Please see inline patch that tries to address the comments you made.

In regards to making swap and frontswap be synchronous and support
module loading - that is a tricky thing. If we wanted the swap system to
call the 'frontswap_init' outside of 'swapon' call, one way to do this would
be to have a notifier chain - which the swap API would subscribe too. The
frontswap API upon being called frontswap_register_ops (so a backend module
has loaded) could kick of the notifier and the swap API would immediately call
frontswap_init.

Something like this:

swap API starts, makes a call to:
register_frontswap_notifier(&swap_fnc), wherein

.notifier_call = swap_notifier just does:

swap_notifier(void) {

struct swap_info_struct *p = NULL;
spin_lock(&swap_lock);
for (type = swap_list.head; type >= 0; type = swap_info[type]->next) {
p = swap_info[type];
frontswap_init(p->type);
};
spin_unlock(&swap_lock);
}

swapon /dev/XX , makes a call to frontswap_init. Frontswap_init
ignores it since there are no backend.

I/Os on the swap device, the calls to frontswap_store/load are
all returning as there are no backend.

modprobe zcache -> calls frontswap_register_ops().
frontswap_register_ops-> kicks the notifier.

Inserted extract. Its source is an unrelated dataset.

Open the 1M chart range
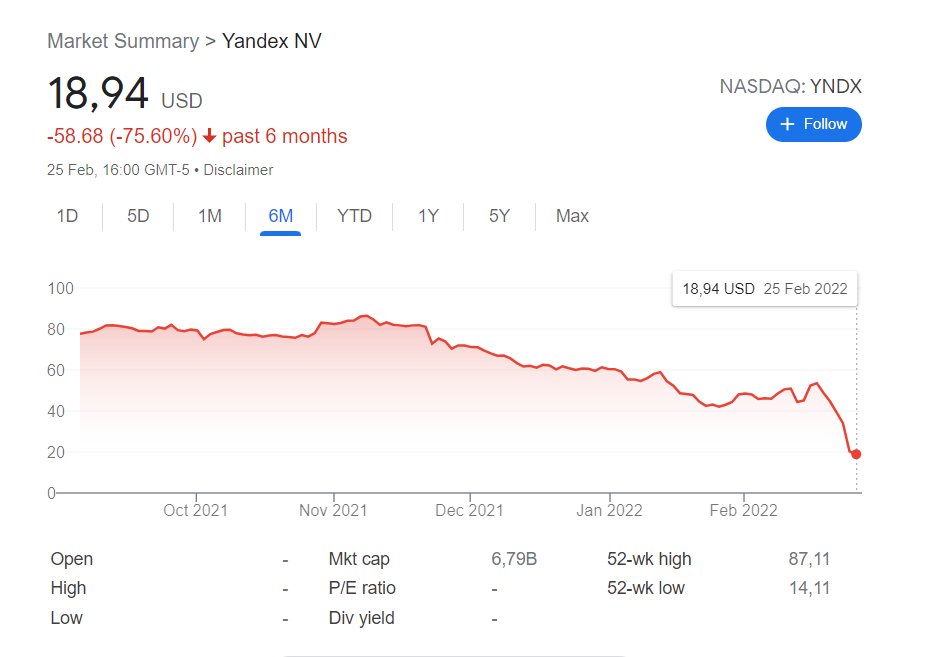Screen dimensions: 950x657 pos(210,216)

As opposed to what this patchset does it by not exposing a notifier but
just queing up which p->type's to call (by having a atomic bitmap) when a
backend has registered.
In this patchset we end up with:

swap API inits..

swapon /dev/XX, makes a call to frontswap_init. Frontswap_init
ignores it since there are no backend, but saves away
the proper parameters

I/Os on the swap device, the calls to frontswap_store/load are
all returning fast as there are no backend.

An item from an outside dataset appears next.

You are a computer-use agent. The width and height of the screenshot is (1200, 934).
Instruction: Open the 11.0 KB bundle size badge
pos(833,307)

modprobe zcache -> calls frontswap_register_ops().
processes the frontswap_init on the queued up swap_file.
enables backend_registered, and all I/Os now flow to the
backend.

The difference here is that we would not queue anymore. My thinking is
go with the queue system, then also implement proper unloading mechanism
(by perhaps have a dummy frontswap_ops or an atomic or static_key
gates to inhibit further frontswap API calls), drain all the swap pages
from the backend to the "regular" swap disk (by using Seth's patchset)
and then allowing the backend to unload.

And then if we decide that bitmap queue is not appropiate (b/c the
swap system can now have more than 32 entries), then revisit this?